His father was a black miner and his mother an Irish immigrant. Charley was the lone boy in a family of seven children. He had the possibility of a career in baseball but stuck to boxing. His success in the amateur ranks in 1936 led to him qualifying to enter the US Trials for the Berlin Olympics but Charley refused to participate due to the Nazi racist politics and instead he turned professional.

Although he beat some future world champions he was dodged by some of the top boxers and was a member of what was called “Murderer’s Row” a group of black fighters who were too good for their own good and were dodged. Amongst those who allegedly avoided fights with Burley were Billy Conn, Marcel Cerdan and even Sugar Ray Robinson. Burley had to fight anyone anywhere giving away weight and at times fighting with hand injuries. Apart from the Californian State title the only other titles Burley won were the welterweight and middleweight Coloured titles for non-white boxers and those fell into misuse when Henry Armstrong and Ray Robinson won world titles.
The Ring Record Book and Encyclopaedia contained composite Ratings for the years when Burley was active and he was usually No 2 or No 3 at either welterweight or middleweight in the composite ratings but in the monthly ratings he held the No 1 spots in both divisions. Despite this, he never landed a title fight. He did not have the right connections and was a craftsman rather than a slashing, crashing, bashing fighter. He needed to fight often but even then needed a real job in an aircraft factory to earn money late in this career. A perforated eardrum ruled him out of active service during the Second World War and after retirement, he was working as a garbage man.

It is impossible now to assess how good Burley was. There was no social media in those days. As far as I know the only example of Burley in action is a very shaky film of him fighting Billy Smith from which it is impossible to assess Burley.

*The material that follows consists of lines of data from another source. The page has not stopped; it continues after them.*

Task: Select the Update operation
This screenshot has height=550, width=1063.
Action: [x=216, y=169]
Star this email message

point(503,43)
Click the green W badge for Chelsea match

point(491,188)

Since Burley was at his peak in the late 1930s’ to the end of the 1940’s there very few alive today who will have seen Burley in the flesh so we have to go with the words of those who did see Burley but are no longer with us:

Eddie Futch described Burley as “ The finest all-around fighter I ever saw”

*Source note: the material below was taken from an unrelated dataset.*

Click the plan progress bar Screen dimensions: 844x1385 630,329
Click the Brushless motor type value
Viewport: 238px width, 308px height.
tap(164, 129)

Trainer Ray Arcel shared Futch’s opinion of Burley
Archie Moore called Burley “ The greatest fighter ever ”
Boxing Editor Rusty Rubin perhaps summed up the enigma of Burley’s lack of recognition:
“ The greatest fighter never to have won a world title and never to have fought for a world title”.
Charley Burley was inaugurated into the International Boxing Hall of Fame in 1992 but died earlier in the year so did not live to see his career honoured.